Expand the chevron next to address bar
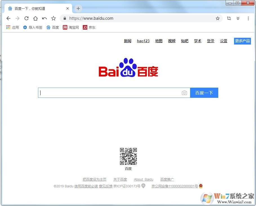The width and height of the screenshot is (256, 206). click(238, 18)
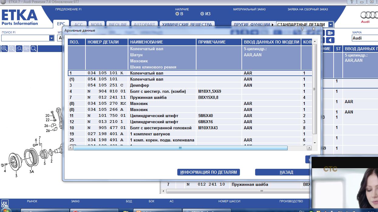The height and width of the screenshot is (212, 378).
Task: Click the zoom out magnifier icon
Action: (12, 49)
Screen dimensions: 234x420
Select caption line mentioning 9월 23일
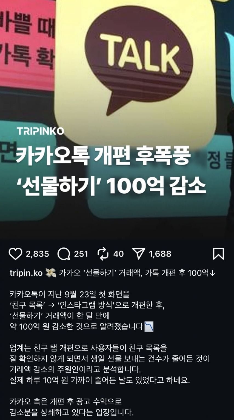click(x=69, y=294)
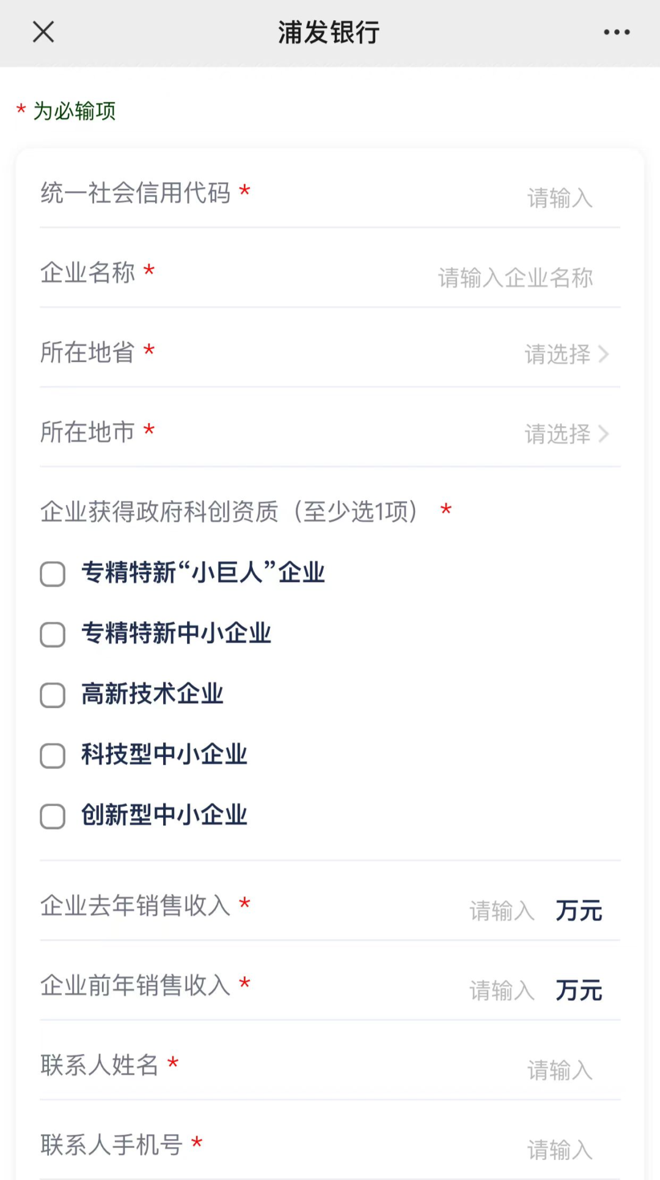Tap 万元 unit label for last year's revenue
Image resolution: width=660 pixels, height=1180 pixels.
coord(579,911)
======
## WORK REQUIRED
Please rewrite all of the data above, changing "chevron" to "arrow" and keeping everything else the same. Omit the pictures from your answer.

## EXERCISE OUTPUT
Expand the arrow next to address bar
The width and height of the screenshot is (256, 206). click(238, 18)
The height and width of the screenshot is (212, 378).
Task: Click the zoom out magnifier icon
Action: (12, 49)
Screen dimensions: 234x420
Select caption line mentioning 9월 23일
click(x=69, y=294)
Tap 万元 unit label for last year's revenue
Image resolution: width=660 pixels, height=1180 pixels.
coord(579,911)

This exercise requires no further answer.